Full Length Research Paper

Molecular cloning and extracellular expression of cyclodextrin glycosyltransferase gene from Bacillus sp. NR5 UPM

Norhayati Ramli1, Suraini Abd-Aziz1*, Mohd Ali Hassan1, Noorjahan Banu Alitheen2, Kamarulzaman Kamaruddin3 and Zoolhilmi Ibrahim3
  1Department of Bioprocess Technology, Faculty of Biotechnology and Biomolecular Sciences, Universiti Putra Malaysia, 43400 Serdang, Selangor, Malaysia. 2Department of Cell and Molecular Biology, Faculty of Biotechnology and Biomolecular Sciences, Universiti Putra Malaysia, 43400 Serdang, Selangor, Malaysia. 3Environment and Bioprocess Technology Centre, SIRIM Berhad, No. 1, Persiaran Dato’ Menteri, Section 2, 40911 Shah Alam, Malaysia.
Email: [email protected]

  •  Accepted: 26 August 2011
  •  Published: 09 October 2011

Abstract

 

The cloning of a polymerase chain reaction (PCR) gene fragment from Bacillus sp.

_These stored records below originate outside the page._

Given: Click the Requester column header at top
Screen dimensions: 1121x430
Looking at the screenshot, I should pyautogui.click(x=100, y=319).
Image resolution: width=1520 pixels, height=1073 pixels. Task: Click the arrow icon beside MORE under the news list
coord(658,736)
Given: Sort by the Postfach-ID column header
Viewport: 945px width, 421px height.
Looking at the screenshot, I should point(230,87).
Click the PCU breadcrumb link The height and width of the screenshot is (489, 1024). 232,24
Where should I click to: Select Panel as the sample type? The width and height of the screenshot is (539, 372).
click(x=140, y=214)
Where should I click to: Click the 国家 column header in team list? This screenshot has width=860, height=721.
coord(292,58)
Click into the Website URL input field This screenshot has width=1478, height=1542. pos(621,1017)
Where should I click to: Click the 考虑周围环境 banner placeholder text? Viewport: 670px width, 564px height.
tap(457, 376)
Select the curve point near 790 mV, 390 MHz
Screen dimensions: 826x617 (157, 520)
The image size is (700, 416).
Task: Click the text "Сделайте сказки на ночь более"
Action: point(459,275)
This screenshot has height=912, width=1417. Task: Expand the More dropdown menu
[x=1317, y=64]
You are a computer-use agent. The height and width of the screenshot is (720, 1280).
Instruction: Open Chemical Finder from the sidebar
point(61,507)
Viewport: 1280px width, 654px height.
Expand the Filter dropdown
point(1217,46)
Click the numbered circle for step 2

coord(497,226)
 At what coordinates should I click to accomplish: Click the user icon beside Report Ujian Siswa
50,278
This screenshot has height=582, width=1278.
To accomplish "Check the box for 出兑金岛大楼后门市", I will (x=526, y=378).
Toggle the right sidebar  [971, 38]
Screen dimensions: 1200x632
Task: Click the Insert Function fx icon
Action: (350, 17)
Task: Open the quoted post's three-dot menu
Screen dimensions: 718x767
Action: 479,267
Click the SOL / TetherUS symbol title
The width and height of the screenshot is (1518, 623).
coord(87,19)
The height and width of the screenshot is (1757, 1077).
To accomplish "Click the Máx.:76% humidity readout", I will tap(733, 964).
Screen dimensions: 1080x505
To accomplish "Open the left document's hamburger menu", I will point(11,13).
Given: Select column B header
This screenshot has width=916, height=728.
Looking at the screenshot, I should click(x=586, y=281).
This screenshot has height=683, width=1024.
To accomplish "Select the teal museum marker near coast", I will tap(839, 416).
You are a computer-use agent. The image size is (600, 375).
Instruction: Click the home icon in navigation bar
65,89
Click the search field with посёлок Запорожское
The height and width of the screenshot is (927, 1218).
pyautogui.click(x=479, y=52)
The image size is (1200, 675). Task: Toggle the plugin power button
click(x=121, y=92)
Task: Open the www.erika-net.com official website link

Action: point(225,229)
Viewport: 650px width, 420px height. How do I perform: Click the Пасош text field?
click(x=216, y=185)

NR5 UPM isolated from the soil in Malaysia into an Escherichia coli expression vector was successfully carried out. Analysis of the nucleotide sequences revealed the presence of an open reading frame of 2112 bp which encoded a protein containing 704 amino acids with a putative molecular weight of 78.6 kDa. The deduced amino acids sequence showed about 98% homology with the CGTase from Bacillus sp. KC201. Compared to the wild type, the CGTase that was produced in E. coli cells only required one-fourth of culture time and neutral pH to produce CGTase. After 12 h of cultivation, the CGTase activity in the culture medium reached 29.6 U/ml, which was approximately 2.5-fold higher than the CGTase from the parental strain. The CGTase was produced extracellularly by E. coli (94%) indicating the signal peptide was functional in E. coli.

 

Key words: Molecular cloning, nucleotide sequence, cyclodextrin glycosyltransferase,Bacillus sp. NR5 UPM.